Supplied data:

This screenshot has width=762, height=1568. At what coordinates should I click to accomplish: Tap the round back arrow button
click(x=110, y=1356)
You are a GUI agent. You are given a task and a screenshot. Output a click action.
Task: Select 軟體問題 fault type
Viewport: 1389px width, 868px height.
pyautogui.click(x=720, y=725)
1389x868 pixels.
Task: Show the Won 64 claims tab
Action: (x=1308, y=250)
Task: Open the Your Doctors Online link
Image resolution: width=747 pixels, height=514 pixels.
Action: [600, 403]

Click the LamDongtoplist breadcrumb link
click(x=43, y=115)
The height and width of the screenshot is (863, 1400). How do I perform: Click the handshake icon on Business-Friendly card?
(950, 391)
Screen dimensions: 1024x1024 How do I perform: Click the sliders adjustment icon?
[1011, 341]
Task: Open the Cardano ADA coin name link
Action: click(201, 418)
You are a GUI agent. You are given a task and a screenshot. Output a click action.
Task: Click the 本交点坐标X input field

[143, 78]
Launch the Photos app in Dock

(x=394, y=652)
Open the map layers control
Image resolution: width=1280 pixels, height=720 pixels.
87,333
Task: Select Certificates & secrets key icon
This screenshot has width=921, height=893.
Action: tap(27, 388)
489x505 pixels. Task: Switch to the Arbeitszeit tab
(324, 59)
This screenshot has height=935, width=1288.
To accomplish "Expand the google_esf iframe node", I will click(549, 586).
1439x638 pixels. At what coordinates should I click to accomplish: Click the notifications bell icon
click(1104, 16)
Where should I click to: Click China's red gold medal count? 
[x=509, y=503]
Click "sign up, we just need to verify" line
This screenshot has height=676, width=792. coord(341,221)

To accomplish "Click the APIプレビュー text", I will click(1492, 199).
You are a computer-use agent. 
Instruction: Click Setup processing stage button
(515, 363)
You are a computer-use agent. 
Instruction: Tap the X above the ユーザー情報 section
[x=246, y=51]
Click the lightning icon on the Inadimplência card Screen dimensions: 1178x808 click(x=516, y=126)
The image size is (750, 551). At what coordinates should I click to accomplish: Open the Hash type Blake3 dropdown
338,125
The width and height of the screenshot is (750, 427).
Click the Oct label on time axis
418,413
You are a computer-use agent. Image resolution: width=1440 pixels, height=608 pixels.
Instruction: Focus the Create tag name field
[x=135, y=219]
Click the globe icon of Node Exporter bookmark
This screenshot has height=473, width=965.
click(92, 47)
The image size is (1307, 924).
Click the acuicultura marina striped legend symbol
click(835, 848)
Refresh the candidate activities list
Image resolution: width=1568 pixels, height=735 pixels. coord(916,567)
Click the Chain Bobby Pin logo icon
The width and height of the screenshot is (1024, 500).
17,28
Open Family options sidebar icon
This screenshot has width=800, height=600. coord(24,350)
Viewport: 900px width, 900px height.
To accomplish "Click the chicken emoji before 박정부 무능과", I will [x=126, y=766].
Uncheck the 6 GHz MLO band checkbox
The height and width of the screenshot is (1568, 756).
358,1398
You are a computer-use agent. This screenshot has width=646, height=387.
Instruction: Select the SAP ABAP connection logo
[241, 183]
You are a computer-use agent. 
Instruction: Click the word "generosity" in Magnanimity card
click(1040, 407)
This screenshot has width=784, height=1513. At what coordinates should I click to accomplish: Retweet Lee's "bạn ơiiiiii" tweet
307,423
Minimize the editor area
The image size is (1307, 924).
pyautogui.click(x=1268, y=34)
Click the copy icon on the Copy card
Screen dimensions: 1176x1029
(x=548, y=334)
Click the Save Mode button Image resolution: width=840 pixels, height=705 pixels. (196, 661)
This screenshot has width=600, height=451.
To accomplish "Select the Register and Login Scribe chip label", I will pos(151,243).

Problem to work on:
Every record, restated word for word, should make up your reply.

Written solution:
This screenshot has width=762, height=1568. At what coordinates should I click to accomplish: Tap the round back arrow button
click(x=110, y=1356)
You are a GUI agent. You are given a task and a screenshot. Output a click action.
Task: Select 軟體問題 fault type
Viewport: 1389px width, 868px height.
pyautogui.click(x=720, y=725)
1389x868 pixels.
Task: Show the Won 64 claims tab
Action: (x=1308, y=250)
Task: Open the Your Doctors Online link
Image resolution: width=747 pixels, height=514 pixels.
Action: [600, 403]

Click the LamDongtoplist breadcrumb link
click(x=43, y=115)
The height and width of the screenshot is (863, 1400). How do I perform: Click the handshake icon on Business-Friendly card?
(950, 391)
Screen dimensions: 1024x1024 How do I perform: Click the sliders adjustment icon?
[1011, 341]
Task: Open the Cardano ADA coin name link
Action: click(201, 418)
You are a GUI agent. You are given a task and a screenshot. Output a click action.
Task: Click the 本交点坐标X input field

[143, 78]
Launch the Photos app in Dock

(x=394, y=652)
Open the map layers control
Image resolution: width=1280 pixels, height=720 pixels.
87,333
Task: Select Certificates & secrets key icon
This screenshot has width=921, height=893.
Action: tap(27, 388)
489x505 pixels. Task: Switch to the Arbeitszeit tab
(324, 59)
This screenshot has height=935, width=1288.
To accomplish "Expand the google_esf iframe node", I will click(549, 586).
1439x638 pixels. At what coordinates should I click to accomplish: Click the notifications bell icon
click(1104, 16)
Where should I click to: Click China's red gold medal count? 
[x=509, y=503]
Click "sign up, we just need to verify" line
This screenshot has height=676, width=792. coord(341,221)

To accomplish "Click the APIプレビュー text", I will click(1492, 199).
You are a computer-use agent. 
Instruction: Click Setup processing stage button
(515, 363)
You are a computer-use agent. 
Instruction: Tap the X above the ユーザー情報 section
[x=246, y=51]
Click the lightning icon on the Inadimplência card Screen dimensions: 1178x808 click(x=516, y=126)
The image size is (750, 551). At what coordinates should I click to accomplish: Open the Hash type Blake3 dropdown
338,125
The width and height of the screenshot is (750, 427).
Click the Oct label on time axis
418,413
You are a computer-use agent. Image resolution: width=1440 pixels, height=608 pixels.
Instruction: Focus the Create tag name field
[x=135, y=219]
Click the globe icon of Node Exporter bookmark
This screenshot has height=473, width=965.
click(92, 47)
The image size is (1307, 924).
Click the acuicultura marina striped legend symbol
click(835, 848)
Refresh the candidate activities list
Image resolution: width=1568 pixels, height=735 pixels. coord(916,567)
Click the Chain Bobby Pin logo icon
The width and height of the screenshot is (1024, 500).
17,28
Open Family options sidebar icon
This screenshot has width=800, height=600. coord(24,350)
Viewport: 900px width, 900px height.
To accomplish "Click the chicken emoji before 박정부 무능과", I will [x=126, y=766].
Uncheck the 6 GHz MLO band checkbox
The height and width of the screenshot is (1568, 756).
358,1398
You are a computer-use agent. This screenshot has width=646, height=387.
Instruction: Select the SAP ABAP connection logo
[241, 183]
You are a computer-use agent. 
Instruction: Click the word "generosity" in Magnanimity card
click(1040, 407)
This screenshot has width=784, height=1513. At what coordinates should I click to accomplish: Retweet Lee's "bạn ơiiiiii" tweet
307,423
Minimize the editor area
The image size is (1307, 924).
pyautogui.click(x=1268, y=34)
Click the copy icon on the Copy card
Screen dimensions: 1176x1029
(x=548, y=334)
Click the Save Mode button Image resolution: width=840 pixels, height=705 pixels. (196, 661)
This screenshot has width=600, height=451.
To accomplish "Select the Register and Login Scribe chip label", I will pos(151,243).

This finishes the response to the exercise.